• _Requirement_: Rewrite the data from the line with "agent. This screenshot has width=1280, height=800." to the line with "tap(281, 439)", changing "Missing logs" to "Error logs" and leaving everything else as it is.

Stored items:
——

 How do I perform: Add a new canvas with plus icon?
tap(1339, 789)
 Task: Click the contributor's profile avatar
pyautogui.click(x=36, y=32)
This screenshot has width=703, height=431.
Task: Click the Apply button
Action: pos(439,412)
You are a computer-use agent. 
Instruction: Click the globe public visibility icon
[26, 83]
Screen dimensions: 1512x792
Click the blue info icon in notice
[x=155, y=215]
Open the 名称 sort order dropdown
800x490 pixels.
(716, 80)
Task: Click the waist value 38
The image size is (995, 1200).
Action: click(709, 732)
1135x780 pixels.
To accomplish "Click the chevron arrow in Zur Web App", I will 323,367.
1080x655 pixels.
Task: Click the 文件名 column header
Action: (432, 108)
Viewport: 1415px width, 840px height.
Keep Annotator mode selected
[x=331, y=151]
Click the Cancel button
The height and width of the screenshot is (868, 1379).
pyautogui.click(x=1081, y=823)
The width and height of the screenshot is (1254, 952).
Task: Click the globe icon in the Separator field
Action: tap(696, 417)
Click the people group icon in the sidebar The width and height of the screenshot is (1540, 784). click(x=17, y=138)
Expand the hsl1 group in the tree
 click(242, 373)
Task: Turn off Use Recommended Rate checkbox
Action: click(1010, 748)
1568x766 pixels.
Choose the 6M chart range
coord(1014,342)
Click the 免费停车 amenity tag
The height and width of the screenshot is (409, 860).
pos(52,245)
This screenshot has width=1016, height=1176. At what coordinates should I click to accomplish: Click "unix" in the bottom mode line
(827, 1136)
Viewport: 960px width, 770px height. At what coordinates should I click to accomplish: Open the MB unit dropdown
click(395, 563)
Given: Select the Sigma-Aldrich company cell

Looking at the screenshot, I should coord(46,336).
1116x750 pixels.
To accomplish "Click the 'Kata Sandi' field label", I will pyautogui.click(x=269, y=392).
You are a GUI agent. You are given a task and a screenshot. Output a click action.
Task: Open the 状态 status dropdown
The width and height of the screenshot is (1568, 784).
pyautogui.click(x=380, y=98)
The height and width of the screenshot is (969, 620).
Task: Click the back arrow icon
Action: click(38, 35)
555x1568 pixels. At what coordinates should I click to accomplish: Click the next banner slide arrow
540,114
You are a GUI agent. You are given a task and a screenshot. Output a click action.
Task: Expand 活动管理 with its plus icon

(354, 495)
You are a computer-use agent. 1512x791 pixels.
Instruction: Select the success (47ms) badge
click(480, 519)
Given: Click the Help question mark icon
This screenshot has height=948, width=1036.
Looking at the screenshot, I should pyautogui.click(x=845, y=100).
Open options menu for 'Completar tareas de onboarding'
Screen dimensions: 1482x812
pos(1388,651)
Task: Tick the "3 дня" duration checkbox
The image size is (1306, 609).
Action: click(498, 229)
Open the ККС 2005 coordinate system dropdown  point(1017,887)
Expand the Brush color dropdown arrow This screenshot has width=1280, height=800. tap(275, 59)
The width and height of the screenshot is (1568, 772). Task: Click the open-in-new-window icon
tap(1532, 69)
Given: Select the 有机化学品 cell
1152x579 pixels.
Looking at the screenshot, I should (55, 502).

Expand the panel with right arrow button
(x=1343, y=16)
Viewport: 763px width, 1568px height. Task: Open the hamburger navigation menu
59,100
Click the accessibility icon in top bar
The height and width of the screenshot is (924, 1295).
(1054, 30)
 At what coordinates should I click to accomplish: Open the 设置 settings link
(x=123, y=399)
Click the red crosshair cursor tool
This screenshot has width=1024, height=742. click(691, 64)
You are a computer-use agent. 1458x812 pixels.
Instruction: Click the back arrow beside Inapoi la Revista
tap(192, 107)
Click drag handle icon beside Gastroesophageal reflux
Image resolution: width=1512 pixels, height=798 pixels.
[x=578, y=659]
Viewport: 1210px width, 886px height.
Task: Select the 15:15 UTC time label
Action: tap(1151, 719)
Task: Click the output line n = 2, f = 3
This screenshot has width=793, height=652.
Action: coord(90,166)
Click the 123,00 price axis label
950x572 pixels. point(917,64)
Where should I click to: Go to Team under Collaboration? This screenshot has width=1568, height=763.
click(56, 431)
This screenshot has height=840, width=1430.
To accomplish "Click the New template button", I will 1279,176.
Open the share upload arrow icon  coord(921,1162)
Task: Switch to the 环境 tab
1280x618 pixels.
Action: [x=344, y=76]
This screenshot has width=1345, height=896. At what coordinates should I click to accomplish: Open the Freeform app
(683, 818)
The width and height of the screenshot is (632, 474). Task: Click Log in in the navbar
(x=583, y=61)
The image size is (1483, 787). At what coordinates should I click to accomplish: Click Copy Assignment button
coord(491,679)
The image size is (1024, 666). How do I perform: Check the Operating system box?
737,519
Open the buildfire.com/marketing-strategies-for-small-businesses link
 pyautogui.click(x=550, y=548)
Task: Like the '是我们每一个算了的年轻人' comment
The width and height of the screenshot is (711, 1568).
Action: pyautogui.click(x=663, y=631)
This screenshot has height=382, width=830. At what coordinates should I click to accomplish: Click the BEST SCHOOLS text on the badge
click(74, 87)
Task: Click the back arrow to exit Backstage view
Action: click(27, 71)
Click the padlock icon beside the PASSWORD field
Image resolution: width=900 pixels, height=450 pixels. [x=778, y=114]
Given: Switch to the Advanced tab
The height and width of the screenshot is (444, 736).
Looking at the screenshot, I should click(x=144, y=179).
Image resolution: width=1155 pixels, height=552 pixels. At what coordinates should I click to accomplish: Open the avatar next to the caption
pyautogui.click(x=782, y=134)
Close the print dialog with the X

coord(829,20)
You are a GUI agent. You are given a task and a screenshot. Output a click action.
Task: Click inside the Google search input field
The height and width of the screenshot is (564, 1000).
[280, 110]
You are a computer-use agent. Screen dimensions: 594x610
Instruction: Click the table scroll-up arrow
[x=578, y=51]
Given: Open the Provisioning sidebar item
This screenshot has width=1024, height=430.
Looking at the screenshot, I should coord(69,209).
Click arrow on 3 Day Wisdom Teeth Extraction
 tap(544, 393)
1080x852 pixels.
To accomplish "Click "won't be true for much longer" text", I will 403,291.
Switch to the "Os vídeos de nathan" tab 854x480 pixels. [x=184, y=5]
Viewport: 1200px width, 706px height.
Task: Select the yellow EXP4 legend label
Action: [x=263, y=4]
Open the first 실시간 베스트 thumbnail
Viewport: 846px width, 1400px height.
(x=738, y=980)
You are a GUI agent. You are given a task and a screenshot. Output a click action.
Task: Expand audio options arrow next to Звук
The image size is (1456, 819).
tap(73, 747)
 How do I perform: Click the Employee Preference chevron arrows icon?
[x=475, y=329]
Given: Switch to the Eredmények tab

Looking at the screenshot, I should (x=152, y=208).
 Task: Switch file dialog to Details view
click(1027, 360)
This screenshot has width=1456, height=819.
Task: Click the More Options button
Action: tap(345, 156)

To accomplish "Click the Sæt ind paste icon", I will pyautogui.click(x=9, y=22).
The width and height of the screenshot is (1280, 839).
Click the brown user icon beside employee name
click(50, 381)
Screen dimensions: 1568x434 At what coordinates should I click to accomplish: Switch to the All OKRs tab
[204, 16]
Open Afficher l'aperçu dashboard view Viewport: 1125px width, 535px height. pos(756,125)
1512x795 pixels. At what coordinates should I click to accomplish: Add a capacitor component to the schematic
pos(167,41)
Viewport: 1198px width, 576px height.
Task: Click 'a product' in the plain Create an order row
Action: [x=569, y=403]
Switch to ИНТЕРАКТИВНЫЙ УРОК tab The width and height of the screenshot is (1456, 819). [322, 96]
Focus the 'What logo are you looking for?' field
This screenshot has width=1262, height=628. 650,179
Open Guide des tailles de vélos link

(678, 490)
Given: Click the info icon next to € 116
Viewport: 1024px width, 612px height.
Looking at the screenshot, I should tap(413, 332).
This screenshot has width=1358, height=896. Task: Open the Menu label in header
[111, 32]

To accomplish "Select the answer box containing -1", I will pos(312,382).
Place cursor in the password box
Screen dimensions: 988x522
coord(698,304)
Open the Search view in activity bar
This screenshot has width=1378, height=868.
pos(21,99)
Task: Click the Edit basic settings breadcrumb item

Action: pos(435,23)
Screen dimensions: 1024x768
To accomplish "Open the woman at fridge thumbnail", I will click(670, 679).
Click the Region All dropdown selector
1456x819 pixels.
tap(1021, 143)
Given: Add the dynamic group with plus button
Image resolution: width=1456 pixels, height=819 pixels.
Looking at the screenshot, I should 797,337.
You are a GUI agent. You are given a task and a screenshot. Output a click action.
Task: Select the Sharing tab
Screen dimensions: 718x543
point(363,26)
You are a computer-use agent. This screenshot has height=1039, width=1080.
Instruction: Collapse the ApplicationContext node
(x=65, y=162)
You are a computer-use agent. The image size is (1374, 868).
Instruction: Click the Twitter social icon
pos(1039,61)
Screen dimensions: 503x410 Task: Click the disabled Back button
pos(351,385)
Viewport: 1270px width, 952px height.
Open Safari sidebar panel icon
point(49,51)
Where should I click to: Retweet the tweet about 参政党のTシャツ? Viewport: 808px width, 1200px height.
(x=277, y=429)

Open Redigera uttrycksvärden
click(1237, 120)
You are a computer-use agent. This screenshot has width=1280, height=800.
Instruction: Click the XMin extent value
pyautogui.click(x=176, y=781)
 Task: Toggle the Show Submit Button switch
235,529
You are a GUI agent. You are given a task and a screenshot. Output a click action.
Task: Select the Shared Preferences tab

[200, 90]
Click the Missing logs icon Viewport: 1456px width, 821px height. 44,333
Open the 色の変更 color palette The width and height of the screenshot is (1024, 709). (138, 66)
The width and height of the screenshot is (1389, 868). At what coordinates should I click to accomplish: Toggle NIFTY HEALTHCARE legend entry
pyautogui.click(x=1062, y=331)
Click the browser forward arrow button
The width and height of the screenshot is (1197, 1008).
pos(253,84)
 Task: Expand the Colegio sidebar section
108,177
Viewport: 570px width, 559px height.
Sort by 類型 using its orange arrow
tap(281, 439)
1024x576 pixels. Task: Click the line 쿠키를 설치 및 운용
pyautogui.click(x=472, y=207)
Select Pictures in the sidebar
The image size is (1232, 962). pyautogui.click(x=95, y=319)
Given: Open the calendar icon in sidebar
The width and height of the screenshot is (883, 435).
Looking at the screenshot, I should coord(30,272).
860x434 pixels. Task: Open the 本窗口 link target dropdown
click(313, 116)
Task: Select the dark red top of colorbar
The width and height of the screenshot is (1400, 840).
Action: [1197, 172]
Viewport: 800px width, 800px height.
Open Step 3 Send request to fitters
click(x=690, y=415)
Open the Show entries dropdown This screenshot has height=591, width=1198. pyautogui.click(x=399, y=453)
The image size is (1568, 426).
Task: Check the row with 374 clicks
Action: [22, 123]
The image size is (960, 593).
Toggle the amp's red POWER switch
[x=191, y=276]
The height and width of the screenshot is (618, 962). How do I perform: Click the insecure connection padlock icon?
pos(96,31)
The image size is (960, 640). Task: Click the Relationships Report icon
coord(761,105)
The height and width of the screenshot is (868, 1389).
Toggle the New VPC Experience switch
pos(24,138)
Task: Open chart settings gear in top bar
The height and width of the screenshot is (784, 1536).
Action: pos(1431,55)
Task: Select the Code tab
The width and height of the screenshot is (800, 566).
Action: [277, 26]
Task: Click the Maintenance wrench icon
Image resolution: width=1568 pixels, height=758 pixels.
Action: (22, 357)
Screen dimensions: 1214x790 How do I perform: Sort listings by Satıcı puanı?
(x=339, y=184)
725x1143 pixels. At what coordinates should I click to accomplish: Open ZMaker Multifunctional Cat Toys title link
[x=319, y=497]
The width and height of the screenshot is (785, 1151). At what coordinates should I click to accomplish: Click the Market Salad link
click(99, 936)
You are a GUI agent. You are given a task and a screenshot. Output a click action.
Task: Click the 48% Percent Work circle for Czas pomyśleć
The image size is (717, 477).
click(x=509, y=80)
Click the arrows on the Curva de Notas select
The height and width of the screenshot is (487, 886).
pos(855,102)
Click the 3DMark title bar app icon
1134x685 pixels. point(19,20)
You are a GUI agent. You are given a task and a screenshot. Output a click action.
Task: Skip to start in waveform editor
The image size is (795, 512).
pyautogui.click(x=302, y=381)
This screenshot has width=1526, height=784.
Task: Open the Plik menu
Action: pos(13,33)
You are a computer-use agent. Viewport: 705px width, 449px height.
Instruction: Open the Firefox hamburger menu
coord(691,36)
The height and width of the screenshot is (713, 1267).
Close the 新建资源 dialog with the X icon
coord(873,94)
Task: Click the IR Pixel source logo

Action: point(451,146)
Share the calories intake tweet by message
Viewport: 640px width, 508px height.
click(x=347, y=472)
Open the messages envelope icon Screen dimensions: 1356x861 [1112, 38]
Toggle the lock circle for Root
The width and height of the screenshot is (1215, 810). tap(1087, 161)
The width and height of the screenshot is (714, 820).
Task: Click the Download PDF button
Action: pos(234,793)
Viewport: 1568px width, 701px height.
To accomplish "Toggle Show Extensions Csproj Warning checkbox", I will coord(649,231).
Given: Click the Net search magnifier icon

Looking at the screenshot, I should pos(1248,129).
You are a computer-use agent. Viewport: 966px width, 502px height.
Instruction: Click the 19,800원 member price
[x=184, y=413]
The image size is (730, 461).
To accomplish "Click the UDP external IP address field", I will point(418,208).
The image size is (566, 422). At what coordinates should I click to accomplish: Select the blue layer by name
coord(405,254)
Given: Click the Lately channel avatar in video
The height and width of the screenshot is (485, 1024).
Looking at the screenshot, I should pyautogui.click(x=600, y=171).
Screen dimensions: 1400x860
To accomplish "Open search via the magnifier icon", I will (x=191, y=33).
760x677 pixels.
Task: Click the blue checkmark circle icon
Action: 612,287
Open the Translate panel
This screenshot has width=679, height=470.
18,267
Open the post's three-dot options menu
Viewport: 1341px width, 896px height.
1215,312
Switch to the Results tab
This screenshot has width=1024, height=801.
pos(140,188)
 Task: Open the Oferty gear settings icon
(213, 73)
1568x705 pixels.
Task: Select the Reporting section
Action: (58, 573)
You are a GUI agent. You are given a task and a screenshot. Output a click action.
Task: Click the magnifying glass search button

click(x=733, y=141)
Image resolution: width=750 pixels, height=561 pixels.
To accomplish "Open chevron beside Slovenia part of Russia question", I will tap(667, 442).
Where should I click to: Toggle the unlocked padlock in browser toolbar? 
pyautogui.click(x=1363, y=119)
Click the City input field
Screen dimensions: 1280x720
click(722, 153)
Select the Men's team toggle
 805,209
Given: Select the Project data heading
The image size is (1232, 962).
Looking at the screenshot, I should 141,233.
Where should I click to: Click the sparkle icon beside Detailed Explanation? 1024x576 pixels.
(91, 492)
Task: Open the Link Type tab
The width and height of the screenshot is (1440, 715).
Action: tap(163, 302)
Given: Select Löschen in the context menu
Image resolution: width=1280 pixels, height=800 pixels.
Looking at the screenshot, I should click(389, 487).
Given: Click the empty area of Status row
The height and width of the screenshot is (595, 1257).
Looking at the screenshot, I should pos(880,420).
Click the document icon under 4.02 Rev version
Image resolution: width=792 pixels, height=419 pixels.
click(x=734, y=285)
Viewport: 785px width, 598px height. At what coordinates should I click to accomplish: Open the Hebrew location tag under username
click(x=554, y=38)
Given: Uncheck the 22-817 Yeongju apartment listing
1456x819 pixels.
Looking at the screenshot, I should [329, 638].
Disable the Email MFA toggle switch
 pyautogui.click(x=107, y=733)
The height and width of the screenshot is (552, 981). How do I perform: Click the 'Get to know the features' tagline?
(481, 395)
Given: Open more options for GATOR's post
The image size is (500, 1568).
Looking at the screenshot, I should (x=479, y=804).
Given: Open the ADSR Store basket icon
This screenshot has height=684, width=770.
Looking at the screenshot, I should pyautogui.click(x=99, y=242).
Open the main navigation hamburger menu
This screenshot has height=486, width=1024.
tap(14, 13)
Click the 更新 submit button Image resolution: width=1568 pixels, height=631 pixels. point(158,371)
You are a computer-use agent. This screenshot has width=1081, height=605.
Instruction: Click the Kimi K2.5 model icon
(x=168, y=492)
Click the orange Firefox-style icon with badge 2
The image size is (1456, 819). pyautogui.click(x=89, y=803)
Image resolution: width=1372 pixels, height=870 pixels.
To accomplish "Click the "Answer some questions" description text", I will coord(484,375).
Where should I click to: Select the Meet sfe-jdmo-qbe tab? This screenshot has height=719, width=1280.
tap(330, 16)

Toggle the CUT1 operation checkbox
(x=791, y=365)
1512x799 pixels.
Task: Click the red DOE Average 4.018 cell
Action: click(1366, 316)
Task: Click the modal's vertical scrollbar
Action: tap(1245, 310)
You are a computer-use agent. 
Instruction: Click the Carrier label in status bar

——

• _Solution to this problem_:
You are a computer-use agent. This screenshot has width=1280, height=800.
Instruction: Click the XMin extent value
pyautogui.click(x=176, y=781)
 Task: Toggle the Show Submit Button switch
235,529
You are a GUI agent. You are given a task and a screenshot. Output a click action.
Task: Select the Shared Preferences tab

[200, 90]
Click the Error logs icon Viewport: 1456px width, 821px height. 44,333
Open the 色の変更 color palette The width and height of the screenshot is (1024, 709). (138, 66)
The width and height of the screenshot is (1389, 868). At what coordinates should I click to accomplish: Toggle NIFTY HEALTHCARE legend entry
pyautogui.click(x=1062, y=331)
Click the browser forward arrow button
The width and height of the screenshot is (1197, 1008).
pos(253,84)
 Task: Expand the Colegio sidebar section
108,177
Viewport: 570px width, 559px height.
Sort by 類型 using its orange arrow
tap(281, 439)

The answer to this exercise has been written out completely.